INTRODUCTION: There is a lack of information on the cost of treating trauma in children in developing countries. Therefore, in the pediatric emergency unit of a university hospital in Turkey, we prospectively investigated the cost factors of pediatric trauma and attempted to identify cost predictors. METHODS: We prepared questionnaires and charts for 91 children (50 boys, 41 girls) admitted with multiple trauma to obtain data on age, gender, date and mechanism of injury, site of injury, type of the treatment and length of hospital stay. We studied the physical findings, Pediatric Trauma Score (PTS), Revised Trauma Score (RETS) and pediatric Glasgow Coma Scale (GCS) score, and we totalled all hospital-based costs according to Ministry of Health guidelines. RESULTS: The mean (and standard deviation [SD]) age of the children was 79.4 (52.3) months. Motor vehicle crashes accounted for 45% of the injuries, followed by falls (41%) and bicycle accidents (14%). The mean (and SD) total cost of care was US dollar 376.60 (dollar 428.20) (range from dollar 20-dollar 1995). The cost associated with motor vehicle crashes was higher than that for the other injury types (p < 0.05). Seventeen patients required major and 27 patients required minor surgical treatment, whereas 44 patients were treated conservatively; 3 died.

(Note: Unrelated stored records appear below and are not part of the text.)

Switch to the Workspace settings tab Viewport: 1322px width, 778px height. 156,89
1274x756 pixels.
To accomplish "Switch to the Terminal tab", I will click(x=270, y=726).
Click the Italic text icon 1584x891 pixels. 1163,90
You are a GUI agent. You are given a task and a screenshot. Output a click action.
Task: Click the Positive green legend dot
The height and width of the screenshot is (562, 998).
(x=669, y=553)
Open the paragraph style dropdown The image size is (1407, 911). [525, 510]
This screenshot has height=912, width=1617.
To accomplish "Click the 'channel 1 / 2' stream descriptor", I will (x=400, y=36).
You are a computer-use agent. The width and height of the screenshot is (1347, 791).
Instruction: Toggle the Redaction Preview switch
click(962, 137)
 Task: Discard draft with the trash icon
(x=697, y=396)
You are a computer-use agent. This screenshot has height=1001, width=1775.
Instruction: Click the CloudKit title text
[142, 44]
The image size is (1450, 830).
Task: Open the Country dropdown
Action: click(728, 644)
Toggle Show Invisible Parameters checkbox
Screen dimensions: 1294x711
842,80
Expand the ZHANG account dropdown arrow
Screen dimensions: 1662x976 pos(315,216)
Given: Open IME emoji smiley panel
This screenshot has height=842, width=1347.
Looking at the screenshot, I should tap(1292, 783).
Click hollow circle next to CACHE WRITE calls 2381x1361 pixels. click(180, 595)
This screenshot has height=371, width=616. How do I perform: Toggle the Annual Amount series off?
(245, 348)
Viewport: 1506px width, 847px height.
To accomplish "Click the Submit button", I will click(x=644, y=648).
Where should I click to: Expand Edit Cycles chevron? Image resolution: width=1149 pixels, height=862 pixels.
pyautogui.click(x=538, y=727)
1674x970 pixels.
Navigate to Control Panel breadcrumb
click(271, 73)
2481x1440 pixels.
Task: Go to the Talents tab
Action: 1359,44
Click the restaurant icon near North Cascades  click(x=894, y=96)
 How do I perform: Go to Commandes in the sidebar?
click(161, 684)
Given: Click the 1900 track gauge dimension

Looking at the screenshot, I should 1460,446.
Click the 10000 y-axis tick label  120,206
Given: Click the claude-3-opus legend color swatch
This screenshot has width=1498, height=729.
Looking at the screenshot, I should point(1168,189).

Forty-eight percent of patients were referred from another hospital, and the cost of care of referred patients was significantly higher than for those admitted directly (p < 0.001). The mean (and SD) duration of hospital stay was 98 (150) hours. Total cost correlated directly with the duration of hospital stay and distance of the referred hospital or accident scene from our hospital (p < 0.001, r = 0.827 and 0.374 respectively), but the cost correlated inversely with the PTS, the RETS and the pediatric GCS score (p < 0.001, r = -0.339, -0.301 and -0.453 respectively). CONCLUSION: Our findings indicate that the cost of pediatric trauma is high and may be predicted from admission data and trauma scores.